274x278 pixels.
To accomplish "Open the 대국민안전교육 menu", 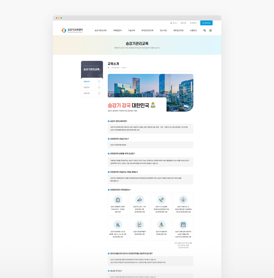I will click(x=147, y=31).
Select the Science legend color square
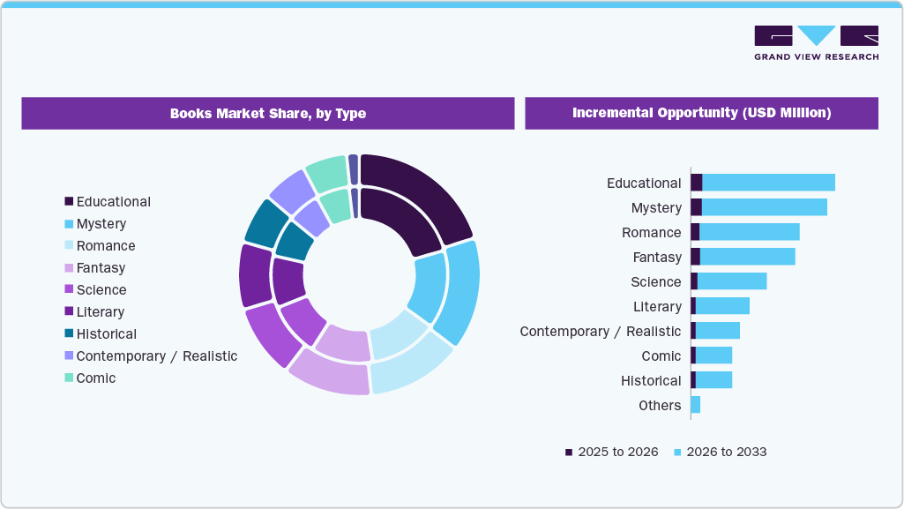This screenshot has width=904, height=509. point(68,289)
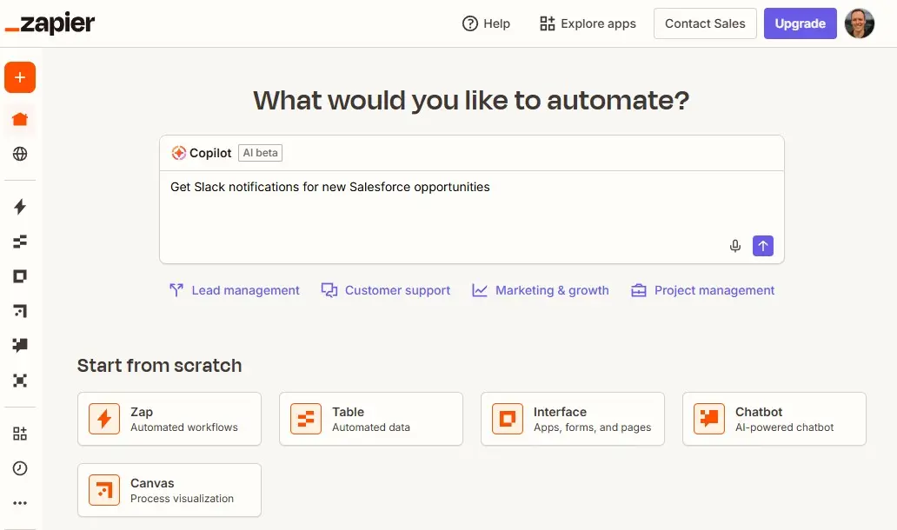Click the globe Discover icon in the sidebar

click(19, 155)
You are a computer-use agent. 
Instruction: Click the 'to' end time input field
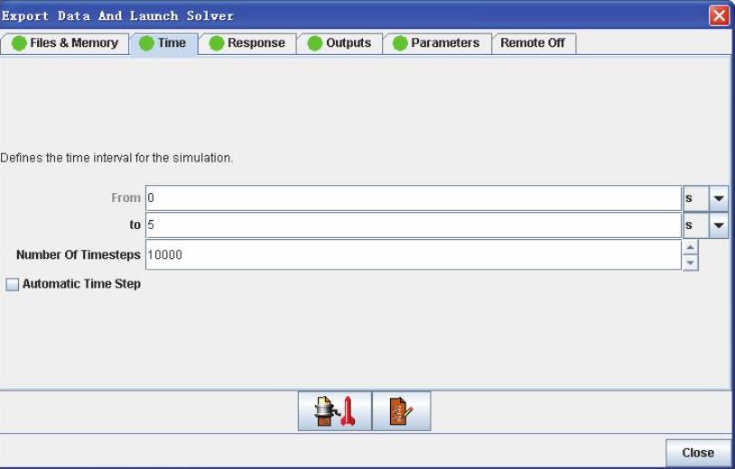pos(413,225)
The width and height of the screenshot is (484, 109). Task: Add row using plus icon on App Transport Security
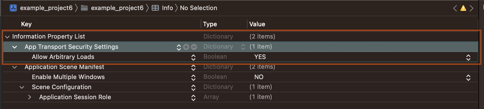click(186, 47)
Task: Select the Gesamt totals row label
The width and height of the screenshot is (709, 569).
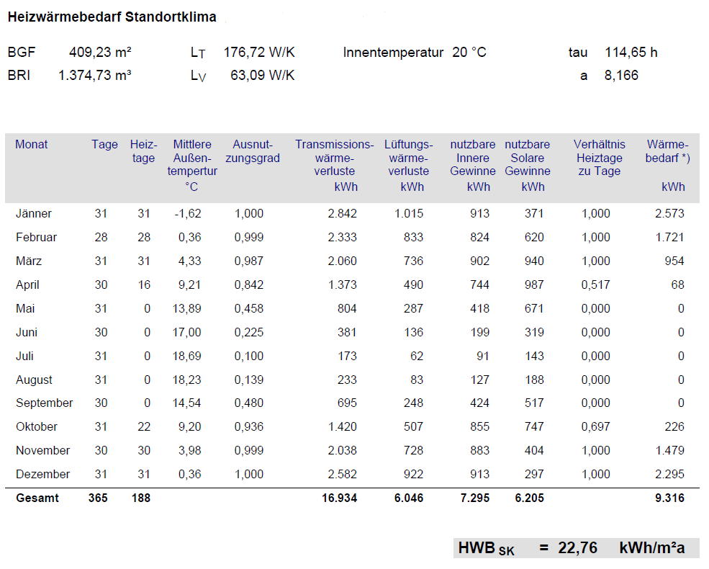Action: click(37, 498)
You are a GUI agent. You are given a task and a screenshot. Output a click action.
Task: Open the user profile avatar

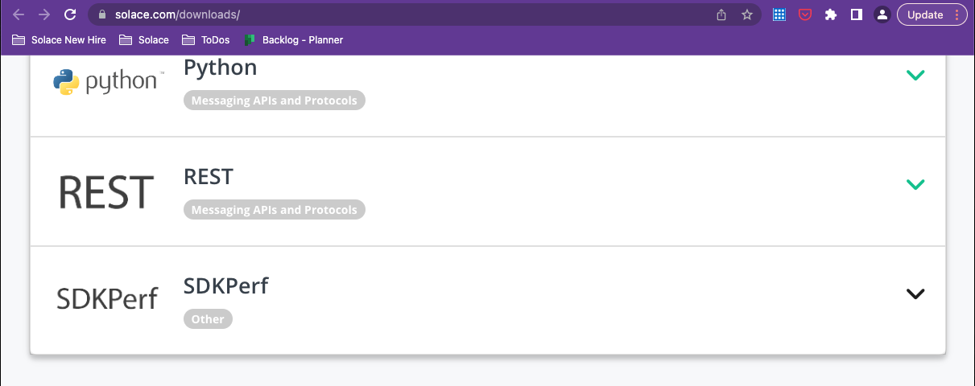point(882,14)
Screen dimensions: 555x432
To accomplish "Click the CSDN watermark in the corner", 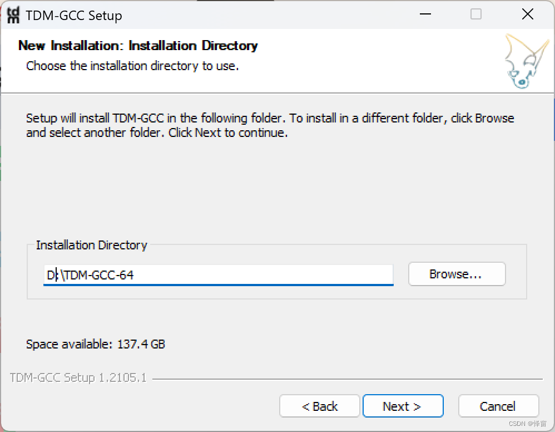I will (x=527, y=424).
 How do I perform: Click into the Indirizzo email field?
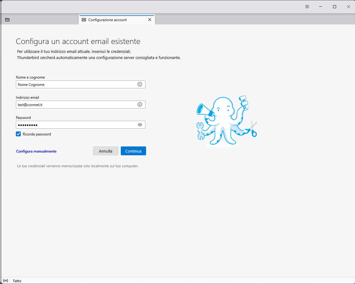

★ ★ ★

If a line of the listing above contains "agent", pick it out and copy it.

YOUR RESPONSE –
You are a computer-use agent. 
You are a GUI agent. You are given a task and a screenshot. Output a click action.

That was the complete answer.